To determine if Perry Syndrome mutations cause dynein-mislocalization phenotypes similar to those we observe in HMN7B (GlG38S) mutant animals, we overexpressed wild-type and mutant p150HA proteins in motor neurons. Overexpression of p150HA causes significant toxicity, similar to what we observed with high-level overexpression of untagged p150, as evidenced by a reduction in bouton number, abnormal synapse morphology, appearance of axonal swellings (data not shown), and accumulation of anti-HRP within the terminal bouton (Figure 7E). However, we only observed TB accumulation of Dhc following p150G38S-HA overexpression (Figure 6E–F); there was no difference in Dhc distribution among larvae overexpressing p150WT-HA, p150G50A-HA, or p150G50R-HA. Furthermore, motor neuron-specific expression of p150WT-HA, p150G50A-HA, and p150G50R-HA, but not p150G38S-HA, rescued the Dhc mislocalization phenotype observed in GlG38S/GlΔ22 animals (Figure 7F). These data show that TB Dhc accumulation is specific to the motor-neuron disease-associated mutation in p150, and therefore these results identify a key distinction between different mutations, both within the p150 CAP-Gly domain, that cause two distinct human neurodegenerative diseases.

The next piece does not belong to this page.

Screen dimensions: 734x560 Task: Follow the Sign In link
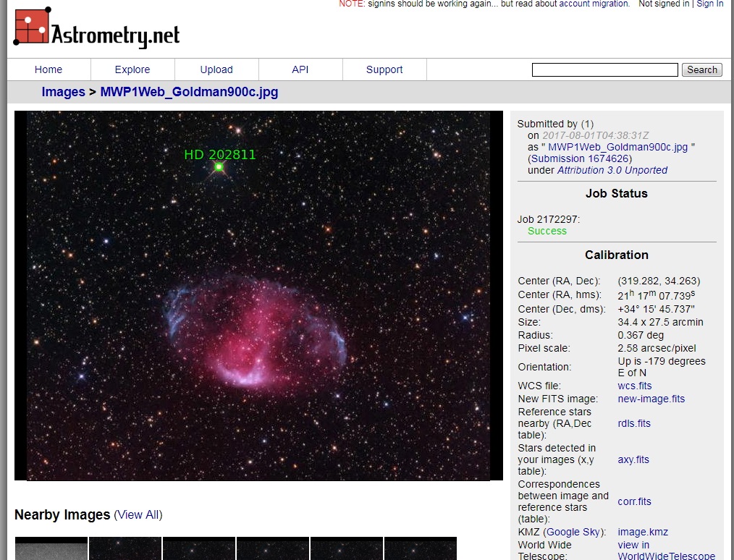click(709, 4)
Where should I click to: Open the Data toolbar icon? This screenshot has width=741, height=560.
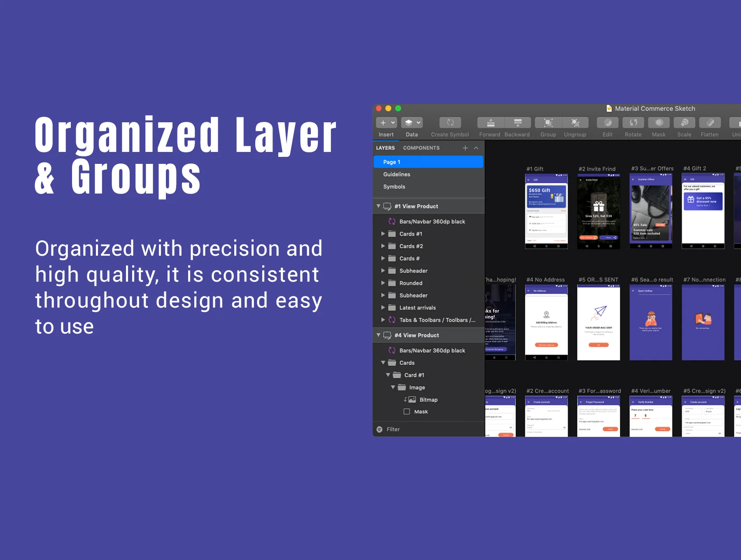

To better understand the underlying cause of neurodegenerative diseases resulting from mutations in the CAP-Gly domain of the dynactin subunit p150, we introduced disease-associated p150Glued mutations into Drosophila using homologous recombination and transgenesis. Interestingly, p150 is enriched at MT (+) ends of NMJ terminal boutons (TBs), and GlG38S larvae develop TB swellings and accumulation of the retrograde motor dynein. We find strong synergistic genetic interactions between khc and glued that produce phenotypes at TBs, suggesting that p150-mediated coordination of bidirectional axonal transport occurs at synaptic termini. Our data suggest that the CAP-Gly domain of p150 is required for initiation of dynein-mediated retrograde transport at terminal boutons.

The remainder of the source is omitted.